Only days after his ruling socialist party suffered major losses in regional elections Sunday, he is hosting Russian President Dimitry Medvedev today on a state visit. Just to add to the occasion, part of Russia's Northern Fleet dropped anchor off the Venezuelan coast Tuesday, led by its flagship, Peter the Great.
But the show of Russian naval power can't obscure the impact of Sunday's election results on Chavez's long-term political ambitions. While Chavez's party was able to hang on to 17 of the 22 governorships, opposition candidates won five states, including the three most populous in the country. The opposition also pulled off a major surprise, defeating a top Chavez loyalist to win the metropolitan district of Caracas. The capital's biggest slum, Petare, even went to the opposition.
The lesson is clear.
While Chavez remains popular — his party won 55 percent of the vote nationwide — discontent over crime, inflation and poor public services has eaten away at his urban support. That could spell doom for Chavez's bigger political goal: presidential re-election in 2012.
Chavez, 54, has held power since 1999, but term limits bar him from running again. Last year he narrowly lost a referendum to reform the constitution and abolish term limits altogether. He desperately wants another try and has spoken of staying in power until 2021.
"Why if a president is good does he have to leave office?" Chavez said Monday, in a rambling news conference analyzing the election results.
The falling oil prices also threaten to weaken Chavez's regional influence, which relies on financial largesse bestowed on Cuba, Bolivia and Ecuador.
To be sure, Chavez will use the brief visit of Medvedev and his warships to puff his chest. But Chavez can't hide the real reason Russia's Northern Fleet has ventured to these warm, southerly waters for the first time since the Cold war.

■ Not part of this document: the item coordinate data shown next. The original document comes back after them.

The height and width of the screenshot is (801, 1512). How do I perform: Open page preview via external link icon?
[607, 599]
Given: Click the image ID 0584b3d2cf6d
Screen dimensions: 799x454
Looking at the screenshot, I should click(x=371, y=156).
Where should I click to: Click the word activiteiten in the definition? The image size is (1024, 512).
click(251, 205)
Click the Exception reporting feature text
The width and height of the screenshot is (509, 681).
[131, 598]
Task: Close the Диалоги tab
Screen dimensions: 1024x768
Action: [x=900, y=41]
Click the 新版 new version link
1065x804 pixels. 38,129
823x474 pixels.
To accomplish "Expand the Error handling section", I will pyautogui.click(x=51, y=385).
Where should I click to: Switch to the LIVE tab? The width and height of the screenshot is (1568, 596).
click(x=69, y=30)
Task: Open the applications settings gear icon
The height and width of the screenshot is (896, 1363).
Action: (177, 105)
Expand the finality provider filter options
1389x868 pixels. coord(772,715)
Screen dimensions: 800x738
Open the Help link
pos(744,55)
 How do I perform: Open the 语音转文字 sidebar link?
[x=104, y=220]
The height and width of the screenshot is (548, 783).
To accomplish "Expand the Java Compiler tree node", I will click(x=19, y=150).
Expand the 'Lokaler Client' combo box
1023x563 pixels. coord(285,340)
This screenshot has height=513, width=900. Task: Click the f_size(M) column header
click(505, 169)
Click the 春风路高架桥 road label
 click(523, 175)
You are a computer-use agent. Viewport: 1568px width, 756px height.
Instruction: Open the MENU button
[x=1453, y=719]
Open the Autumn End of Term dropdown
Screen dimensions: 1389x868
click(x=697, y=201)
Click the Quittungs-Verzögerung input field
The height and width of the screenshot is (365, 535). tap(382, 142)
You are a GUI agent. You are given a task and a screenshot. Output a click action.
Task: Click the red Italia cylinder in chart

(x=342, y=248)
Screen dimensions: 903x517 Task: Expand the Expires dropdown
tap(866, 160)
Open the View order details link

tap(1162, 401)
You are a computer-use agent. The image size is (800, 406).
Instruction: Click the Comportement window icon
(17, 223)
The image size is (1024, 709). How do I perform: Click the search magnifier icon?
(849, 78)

Rather than a show of solidarity with Chavez, the appearance of four Russian vessels is more about hurt feelings in Moscow than anything else. Moscow is upset over Washington's decision to send warships into the Black Sea in response to Russia's violent clash with Georgia over the breakaway province of South Ossetia.
Medvedev has lately softened his tone, saying he hopes to improve ties with Washington. Indeed, Kremlin officials now say the Venezuela visit has no political significance except expanding trade with Latin America.
There is some legitimate basis for that. Medvedev is on a tour of Latin America, with stops in Brazil, Cuba and Peru for a meeting earlier this week of Pacific Rim nations, the APEC summit, attended by President Bush.
Analysts say the Kremlin has little time for Chavez's socialist rants. But Russia does see some financial reward in closer ties with a fellow oil producer. The two countries are discussing joint oil and gas ventures. Russia is also a major arms supplier to Venezuela, with contracts worth $4.4-billion.
Moscow is eyeing offshore oil exploration in Cuba too, as well as joint ventures in Brazil.
"A point has been made, the timing and the tool used for the exercise was probably unnecessary — and maybe even counterproductive," says Pedro Burelli, a former director of Venezuela's state-owned oil company, PdVSA. "But Russia now has to focus on keeping its economy alive in very rough market conditions. Saber rattling requires access to global markets as it was global markets that gave Russia its saber back."
Time will tell whether Chavez's electoral setback forces him to tone down some of the virulently anti-U.S. rhetoric for which he has become so famous.
But for now at least, Chavez's saber seems to have lost some of its menace.